According to Apple vice president of AI Amar Subramanya, the company built its new family of Apple Frontier Models (AFM) by training them on proprietary data and reinforcement learning and then refining them using “outputs from Google’s Gemini Frontier models.”

Nvidia’s new role

Apple has a number of ARM offerings, including those that run on-device and in its Private Cloud Compute, dedicated Apple servers that process AI requests without making the data visible to Apple or retaining it for any future use. The idea is to bring Apple’s on-device privacy to the cloud.

But Private Cloud Compute didn’t have enough horsepower to run Apple’s high-end ARM Cloud Pro model, which Subramanya said offers quality similar to Google’s own Gemini frontier models.
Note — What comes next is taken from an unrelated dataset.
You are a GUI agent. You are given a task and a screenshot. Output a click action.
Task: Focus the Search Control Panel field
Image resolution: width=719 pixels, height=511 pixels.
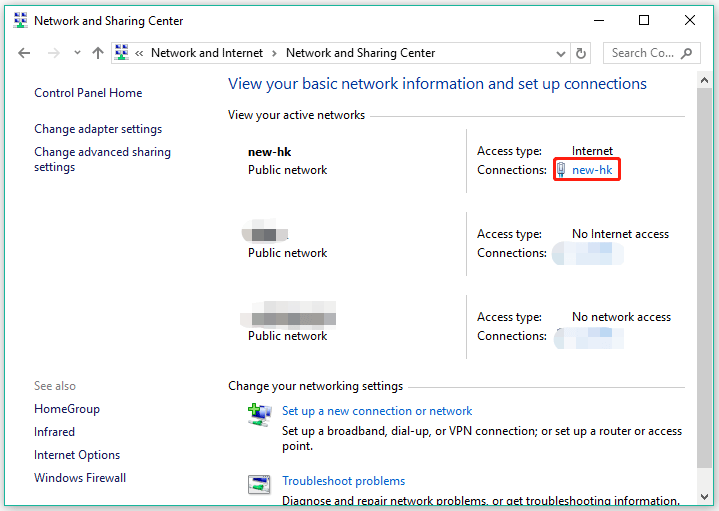click(643, 53)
To address that, Apple again turned to Google and Nvidia (NVDA). The company said it worked with the two firms to extend its PCC infrastructure to run on Nvidia’s chips in Google’s Cloud.

According to the iPhone maker, Apple is the only company that can deploy software on the Nvidia-powered Google servers, and Apple devices are able to communicate only with the servers using software that’s been digitally signed by Apple.

All of that is designed to make Siri AI a more capable assistant than its predecessor.

We’ll find out if it all comes together as planned when Siri AI is available this fall.